Furthermore, a fixing device is proposed to include a stationary member in sliding contact with the inner surface of a rotary member. For example, JP-H04-044075-A proposes a film-heating type fixing device, and JP-H10-213984-A proposes a pressing-belt type fixing device. However, a film-heating type fixing device like that described in JP-H04-044075-A has limitations in durability of a fixing belt and stability of the temperature of the fixing belt. For a pressing-belt type fixing device like that described in JP-H10-213984-A, a large heat capacity of fixing roller may increase the time required for raising the temperature of the fixing roller, thus increasing the warm-up time.
To deal with such a challenge, for example, JP-2007-334205-A proposes a fixing device including a fixing belt and a pipe-shaped heat conductive member. The heat conductive member is fixedly mounted within a loop formed by the fixing belt so as to be able to guide the circulation of the fixing belt. A heat source is disposed within the heat conductive member to heat the fixing belt via the heat conductive member.
Such a configuration can shorten the warm-up time of the fixing device. In addition, the pipe-shaped heat conductive member diffuses heat to uniformly heat the entire fixing belt, thus stabilizing the temperature of the entire fixing belt.
However, for the fixing device, since a plurality of halogen heaters is arranged side by side in contact with each other in the circumferential direction of the fixing belt, there is a dead angle at which a portion of radiation heat emitted from one halogen heater is blocked by the other halogen heater.
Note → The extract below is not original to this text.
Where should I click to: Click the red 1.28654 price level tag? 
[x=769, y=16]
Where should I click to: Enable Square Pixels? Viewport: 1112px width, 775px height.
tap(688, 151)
In such a dead angle, a portion of the amount of heat from one halogen heater for heating the metal heat-conductive member is absorbed by the other halogen heater, thus preventing optimization of heating efficiency.
Further, detecting the temperature of the fixing belt in such a dead angle by a temperature detector (e.g., thermistor) is disadvantageous in terms of responsiveness and sensitivity. As a result, although the fixing device can shorten the warm-up time, the fixing belt might be overheated if, for example, continuous activation of the heater occurs due to a failure of the fixing device. In addition, for example, JP-2007-334205-A has no description of the relative positions of the temperature detector and a clearance between the fixing belt and the heat conductive member.